Fiba Holding Anonim Sirketi
- Type: Private
- Industry: Conglomerate
- Founded: 1987; 39 years ago
- Founder: Hüsnü Özyeğin
- Headquarters: Istanbul, Turkey
- Key people: Murat Özyeğin (Chairperson)
- Revenue: €18.7 billion (2022)
- Net income: €173 million (2022)
- Owner: Hüsnü Özyeğin
- Number of employees: 12,000 (2022)
- Website: fibagroup.com

= Fiba Group =

Turkish holding company

Fiba Group (also known as Fiba Holding) is a Turkish holding company and conglomerate founded in 1987 by Hüsnü Özyeğin.

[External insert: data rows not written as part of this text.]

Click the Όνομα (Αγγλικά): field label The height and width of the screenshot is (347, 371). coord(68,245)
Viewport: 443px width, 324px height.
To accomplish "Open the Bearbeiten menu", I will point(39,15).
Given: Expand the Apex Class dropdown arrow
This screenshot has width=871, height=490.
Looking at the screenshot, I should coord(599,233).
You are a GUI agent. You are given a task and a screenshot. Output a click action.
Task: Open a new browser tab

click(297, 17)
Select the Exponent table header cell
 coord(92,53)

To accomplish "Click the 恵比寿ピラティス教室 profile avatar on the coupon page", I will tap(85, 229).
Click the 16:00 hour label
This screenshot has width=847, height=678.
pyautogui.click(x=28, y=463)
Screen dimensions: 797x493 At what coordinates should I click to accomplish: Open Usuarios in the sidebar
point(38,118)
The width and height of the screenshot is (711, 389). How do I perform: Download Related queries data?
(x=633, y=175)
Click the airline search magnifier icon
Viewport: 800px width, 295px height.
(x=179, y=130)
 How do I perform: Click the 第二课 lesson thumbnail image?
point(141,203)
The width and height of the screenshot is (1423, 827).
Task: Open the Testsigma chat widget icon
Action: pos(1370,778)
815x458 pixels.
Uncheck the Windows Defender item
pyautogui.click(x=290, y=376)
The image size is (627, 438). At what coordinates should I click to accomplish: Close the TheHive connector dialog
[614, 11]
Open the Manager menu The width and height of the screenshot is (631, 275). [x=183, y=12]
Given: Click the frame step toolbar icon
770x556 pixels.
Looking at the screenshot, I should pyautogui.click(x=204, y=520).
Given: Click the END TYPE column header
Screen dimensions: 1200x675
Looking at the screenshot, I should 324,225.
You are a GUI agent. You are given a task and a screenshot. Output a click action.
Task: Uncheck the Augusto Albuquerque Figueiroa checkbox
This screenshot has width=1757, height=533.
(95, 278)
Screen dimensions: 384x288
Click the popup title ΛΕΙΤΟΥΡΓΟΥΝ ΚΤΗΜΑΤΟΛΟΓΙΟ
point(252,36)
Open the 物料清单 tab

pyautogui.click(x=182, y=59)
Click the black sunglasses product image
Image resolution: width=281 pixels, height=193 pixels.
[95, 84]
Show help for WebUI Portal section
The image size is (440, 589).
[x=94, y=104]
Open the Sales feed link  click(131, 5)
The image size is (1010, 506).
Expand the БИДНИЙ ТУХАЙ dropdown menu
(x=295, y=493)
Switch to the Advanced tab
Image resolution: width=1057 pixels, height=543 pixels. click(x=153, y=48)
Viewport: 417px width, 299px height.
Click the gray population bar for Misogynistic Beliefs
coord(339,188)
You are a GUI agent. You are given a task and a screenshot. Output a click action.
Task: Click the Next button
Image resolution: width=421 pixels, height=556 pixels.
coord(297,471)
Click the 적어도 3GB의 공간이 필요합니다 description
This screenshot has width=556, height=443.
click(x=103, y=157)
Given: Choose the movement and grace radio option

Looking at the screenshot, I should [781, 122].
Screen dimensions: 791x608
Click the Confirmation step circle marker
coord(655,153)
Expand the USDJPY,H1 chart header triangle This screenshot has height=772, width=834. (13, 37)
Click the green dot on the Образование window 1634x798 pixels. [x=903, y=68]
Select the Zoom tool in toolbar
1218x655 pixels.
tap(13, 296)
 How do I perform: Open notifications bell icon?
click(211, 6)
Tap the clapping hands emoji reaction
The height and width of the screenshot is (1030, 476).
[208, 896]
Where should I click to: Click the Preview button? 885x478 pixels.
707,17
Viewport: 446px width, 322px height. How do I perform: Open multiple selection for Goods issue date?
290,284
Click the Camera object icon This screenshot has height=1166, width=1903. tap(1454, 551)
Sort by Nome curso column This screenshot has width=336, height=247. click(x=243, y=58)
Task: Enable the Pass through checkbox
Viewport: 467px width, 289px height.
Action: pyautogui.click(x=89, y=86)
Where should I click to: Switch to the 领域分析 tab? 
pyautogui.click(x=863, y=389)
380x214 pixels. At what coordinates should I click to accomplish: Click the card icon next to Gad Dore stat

Headquartered in Istanbul, the group operates in both financial and non-financial sectors, with significant activities in banking, leasing, insurance, asset management, retail, real estate, energy, tourism, and property management across Turkey, Europe and Asia. It employs approximately 13,000 people.

The group includes companies such as Fibabanka, Nexent Bank, Fiba Retail and Fina Enerji. It is chaired by Murat Özyeğin, the son of the founder. In 2017, Fiba Group became a co-owner of the Kınık coal mine and is listed on the Global Coal Exit List compiled by the NGO Urgewald.

Fiba Group's business interests span sectors including solar power, fashion retail (through franchises like Marks & Spencer, GAP, Forever 21 and Lululemon), and hospitality through its ownership of the Swissôtel The Bosphorus in Istanbul.

== History ==
Fiba Group was founded in 1987 by Hüsnü Özyeğin with the establishment of Finansbank in Turkey. In 1990, the group began expanding internationally, starting with banking operations in Switzerland. Over the next several years, it launched banking subsidiaries in Romania, Russia and the Netherlands. In 2006, Fiba Group sold its Turkish banking arm, Finansbank, to the National Bank of Greece, while retaining and rebranding its foreign operations under the name Credit Europe Bank.
To re-establish a presence in the Turkish financial market, Fiba Group founded Fibabanka in 2010. The group entered the asset management sector in 2013 with the creation of Fiba Portföy.

In 2024, the group's retail division obtained the Turkish franchise rights for Forever 21 and Lululemon. In 2025, Fiba Retail acquired a 50% stake in Sportive through a joint venture with İş Private Equity.

== Operations ==

=== Financial Services ===
- Banking: Fibabanka which operates in Turkey and Nexent Bank, with operations in the Netherlands, Germany, Switzerland, Romania, Malta and Ukraine.
- Leasing: Credit Europe Leasing in Romania, Russia, and Ukraine.
- Factoring: Fiba Faktoring A.Ş., established in 1992.
- Insurance and Pension: Operates HDI Fiba Emeklilik ve Hayat and Fiba Sigorta.
- Asset Management: Fiba Portföy Yönetimi and Gelecek Varlık Yönetimi.

=== Non-financial Investments ===
- Retail: Fiba Retail holds franchise rights for Marks & Spencer, GAP, Banana Republic, Forever 21 and Lululemon in Turkey, Russia and Ukraine. It owns a 50% stake in Sportive.
- Real Estate: Fiba Commercial Properties manages shopping centers in Turkey, Romania, Moldova and China.
- Energy: Through Fina Enerji, the group is active in wind and solar energy and operates coal assets including the Kınık coal mine.
- Hospitality: Owns the luxury hotel Swissôtel The Bosphorus (an Accor brand) in Istanbul.

== Leadership ==
Fiba Group was founded by Hüsnü Özyeğin. Since 2019, the group has been chaired by his son, Murat Özyeğin, a prominent Turkish entrepreneur and philanthropist.

== Social Responsibility ==
Fiba Group supports education and social development through the Hüsnü M. Özyeğin Foundation and is a long-time partner of AÇEV (the Mother Child Education Foundation). In 2008, Hüsnü Özyeğin established Özyeğin University, a nonprofit private university in Istanbul.